Lawmakers are calling on the Centers for Disease Control and Prevention (CDC) and the Federal Aviation Administration (FAA) to make a major change and require proof of vaccination or a negative Covid-19 test in order to travel on all domestic flights, it added.

“Ensuring the health and safety of air travellers and their destination communities is critical to mitigating the ongoing Covid-19 surge, especially as the virus continues to evolve,” the lawmakers wrote in a letter to the CDC and FAA on Monday.

Vaccination protocols for international travellers coming into the US are already in place, according to the CDC.

Meanwhile, more than 6,000 flights have been cancelled worldwide over the long Christmas weekend and thousands more were delayed, a tracking website reported Saturday, as the highly infectious Omicron variant brings holiday hurt to millions.

Chinese airlines accounted for the highest number of cancellations, with China Eastern scrapping more than 1,000 flights, over 20 percent of its flight plan, on Friday and Saturday, and Air China also grounding about 20 percent of its scheduled departures over the period.

According to estimates from the American Automobile Association, more than 109 million Americans were scheduled to travel by plane, train or automobile between December 23 and January 2, a 34 percent increase over last year.

But most of those plans were made before the outbreak of Omicron, which has become the dominant strain in the United States, overwhelming some hospitals and healthcare workers.

The state of New York announced Friday that it recorded 44,431 new daily positive Covid tests, a record, while new cases surged nationwide as well.

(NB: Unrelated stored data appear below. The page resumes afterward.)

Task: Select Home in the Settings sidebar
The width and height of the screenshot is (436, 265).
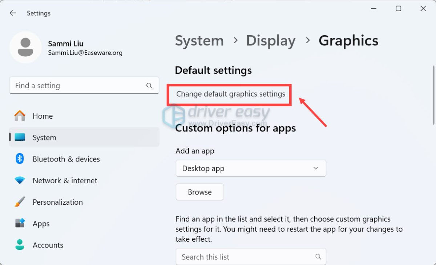Action: 43,116
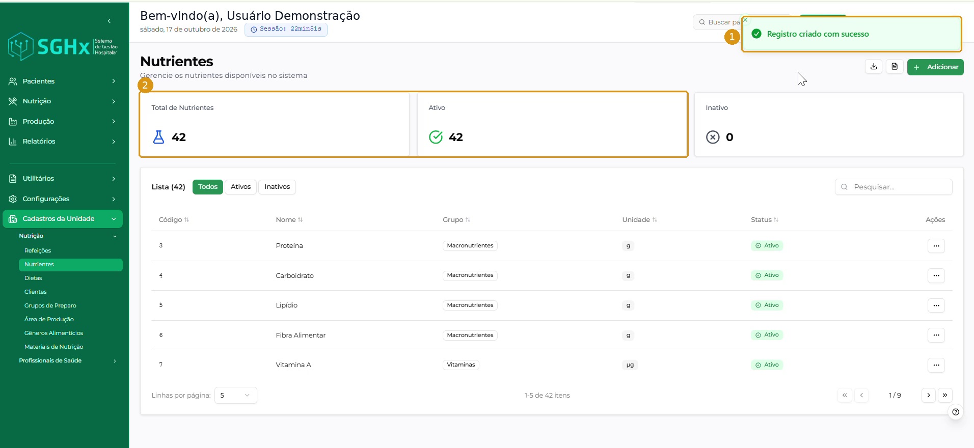The width and height of the screenshot is (974, 448).
Task: Collapse the sidebar with the chevron icon
Action: 109,21
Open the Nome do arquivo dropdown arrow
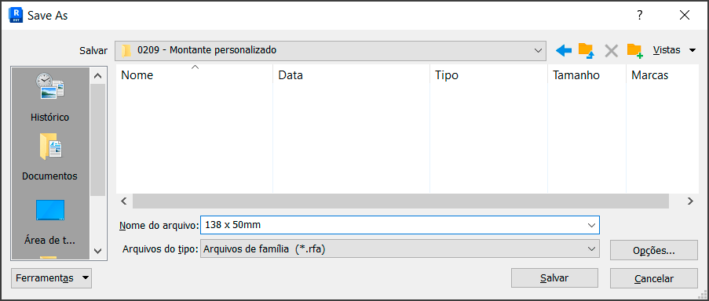Screen dimensions: 709x301 tap(590, 225)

On the weather front, while unseasonably warm temperatures were bathing eastern states, the National Weather Service announced winter storm warnings including a deep freeze for significant parts of the west.

“Anomalously cold conditions and a barrage of Pacific moisture results in prolonged periods of mountain snow and coastal/valley rain, some of which may fall heavy at times,” the NWS said in an advisory.

An eye-popping two to four feet (61 to 122 centimeters) of snow was forecast to fall this weekend, with higher accumulation in some spots, in the northern and central Sierra mountains of California and Oregon.

Travel will be “treacherous to at times impossible” from the Sierras to the central Rocky Mountains at the weekend due to whiteout snow conditions, the NWS added.